Elle avait dit vrai, l’odieuse créature ! Quel que fût le sentiment par lequel elle le tint, elle le tenait bien ! Même marié a une autre qu’il avait librement choisie, il n’avait pu se défendre d’être hanté par les souvenirs de leur amour ; c’était dans sa vie un vif intérêt qu’il avait essayé de me dissimuler soigneusement.

Et en pensant qu’il était maintenant repris à tout jamais par sa folle passion, je ne doutai plus qu’il fût dégoûté, « fatigué à mourir » de ma chétive personne.

« Pas de beauté, pas d’argent, même pas bonne à montrer. » Je jetai un long regard de désespoir sur mon miroir ; je comparai mentalement mes faibles attraits à ceux dont j’avais eu la triomphale vision.

Pauvres petits traits chiffonnés, comment auraient-ils pu lutter avec les lignes sculpturales de cette fière beauté, quand toutefois une atroce expression de colère ne les déforme point, et mes yeux d’un gris bleu, doux ou vifs tour à tour, mais sans éclat, pourraient-ils se comparer aux yeux magnifiques dont la puissance a conquis lu cœur de Mark ?

Non, rien en moi, surtout ma petite taille, gracieuse, il est vrai, mais sans noblesse, ne se pouvait comparer à la haute et élégante stature de cette femme en qui tout dit qu’elle est faite pour séduire et pour commander.

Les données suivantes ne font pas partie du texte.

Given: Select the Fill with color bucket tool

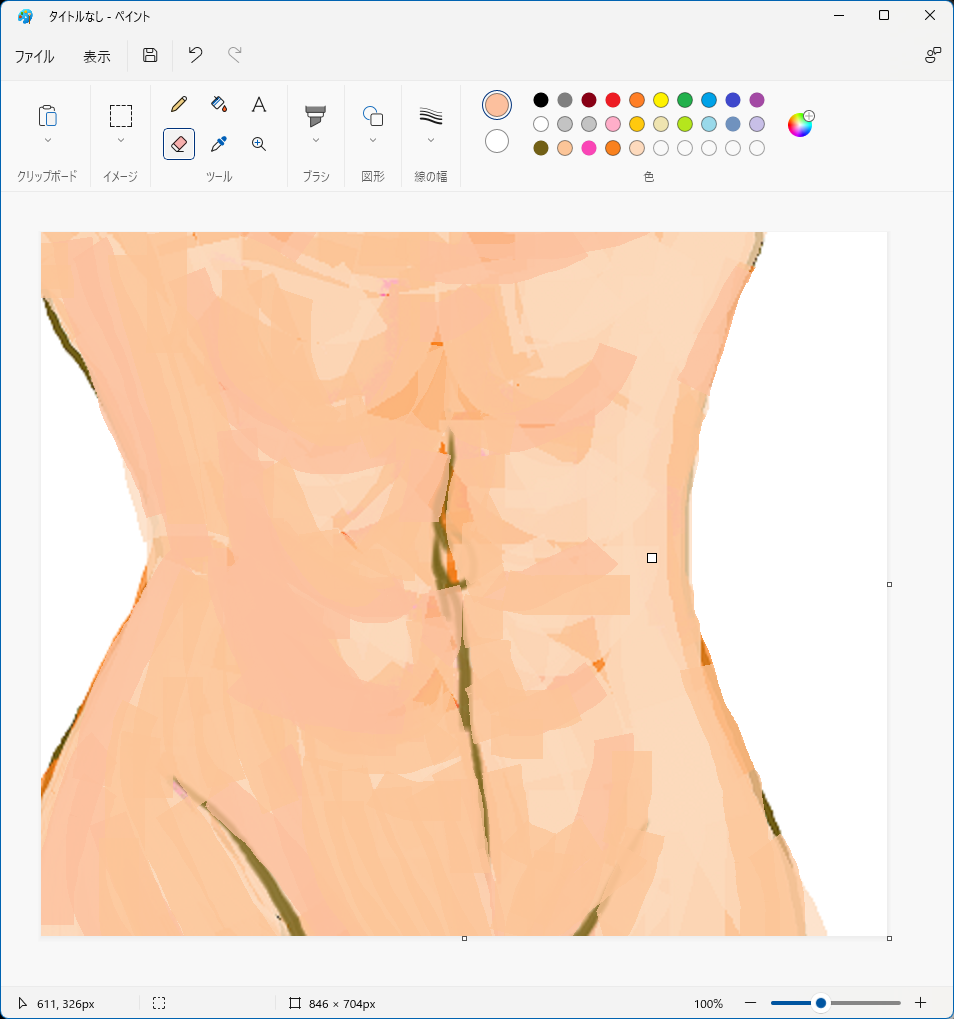Looking at the screenshot, I should (219, 104).
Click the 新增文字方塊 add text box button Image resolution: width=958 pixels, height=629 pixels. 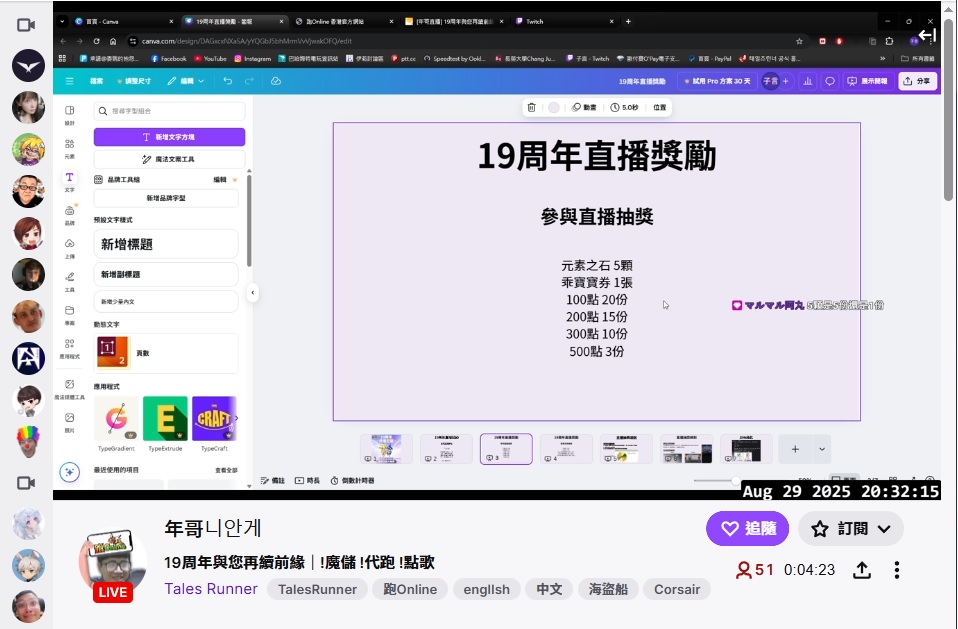point(169,137)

Que j’étais donc peu de chose vis-à-vis d’elle et comme je comprenais qu’elle l’eût repris dès le premier regard !

Cependant cet homme est mon mari, nos vies sont liées, comment oserait-il maintenant les séparer ?

Serait-il possible qu’il en vint là où voulait le conduire l’étrangère ? Bien que je lui aie affirmé que Mark ne divorcerait point, je n’en suis plus aussi sûre qu’au premier moment.

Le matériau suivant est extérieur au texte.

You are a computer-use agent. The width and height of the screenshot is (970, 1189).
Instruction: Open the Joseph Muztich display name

Quand la passion s’empare d’un homme, il est bien capable d’oublier ce qu’il doit à son monde, à sa famille et à sa religion.

Quoi ! cette femme aurait le droit de prendre ma place à Strangemore et moi… moi…

Il me sembla qu’un grand vide se faisait en moi, autour de moi ; je comprimai ma poitrine où mon cœur me faisait mal, je mordis mes lèvres à les faire saigner en me jetant sur mon lit où je sanglotai convulsivement.